Despite the bans on zero rating in India and some other countries, there is mounting evidence that offering users and customers access to valuable apps without charge provides both clear value and a sampling mechanism allowing Internet service providers to gain paying customers.
Without those paying customers, it will be very hard to create sustainable and widespread Internet access services in many rural and lower-income areas.
That is the principle behind Facebook’s Free Basics program. Now there is evidence that zero rating stimulates app usage in U.S. markets, especially related to use of video streaming apps and services.
U.S. users of mobile apps seem to be spending more time using the mobile network than Wi-Fi, according to a study conducted by P3 and commissioned by Fierce Wireless.
In the United States, Wi-Fi’s share of mobile app connection time has been declining since the beginning of 2016.
In January, some 60 percent of the time Verizon subscribers were using a mobile app, those interactions used a Wi-Fi connection.
By August, mobile app use when connected to Wi-Fi dropped to 52 percent.
In January, Sprint subscribers used Wi-Fi for apps 56 percent of the time. By the end of August, Wi-Fi was used for apps 45 percent of the time.
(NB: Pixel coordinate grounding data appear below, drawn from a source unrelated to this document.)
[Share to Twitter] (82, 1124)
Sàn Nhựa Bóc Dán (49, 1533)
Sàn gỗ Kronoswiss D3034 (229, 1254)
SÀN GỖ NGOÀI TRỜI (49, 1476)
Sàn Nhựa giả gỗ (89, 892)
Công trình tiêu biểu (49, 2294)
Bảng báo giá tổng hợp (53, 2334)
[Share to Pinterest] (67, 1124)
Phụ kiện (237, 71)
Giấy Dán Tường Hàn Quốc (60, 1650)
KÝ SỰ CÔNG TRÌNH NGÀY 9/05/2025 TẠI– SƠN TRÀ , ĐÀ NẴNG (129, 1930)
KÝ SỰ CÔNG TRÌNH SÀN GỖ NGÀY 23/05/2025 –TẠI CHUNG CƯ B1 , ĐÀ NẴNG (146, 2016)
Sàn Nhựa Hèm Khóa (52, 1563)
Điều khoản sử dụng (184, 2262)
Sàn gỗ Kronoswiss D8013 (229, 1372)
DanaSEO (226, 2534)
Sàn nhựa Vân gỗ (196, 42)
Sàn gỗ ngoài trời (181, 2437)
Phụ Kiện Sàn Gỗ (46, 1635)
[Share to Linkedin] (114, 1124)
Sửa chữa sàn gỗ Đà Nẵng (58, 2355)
T-Mobile US customers had the smallest decline in Wi-Fi usage for apps. In January, Wi-Fi connections supported 40 percent of app usage time. By August, that figure was 39 percent.
Users of all the studied networks consume more data on Wi-Fi compared to the mobile network.
Only T-Mobile US customers spend more time using apps on the mobile network. Analysts at P3 believe that is a direct result of T-Mobile US “Binge On” plans that do not count streaming consumption against a data usage plan.
Verizon users show the fewest app sessions, lowest total data consumption and least amount of usage time among the four top U.S. mobile operators. T-Mobile US subscribers are the heaviest users across these categories.
Some would suggest that is because Verizon generally is considered to have the highest prices of the four carriers, while T-Mobile US has been the most-aggressive on price over the past several years.
Basic economic theory suggests that when a supplier lowers the price of some product in demand, customers buy or use more of that product.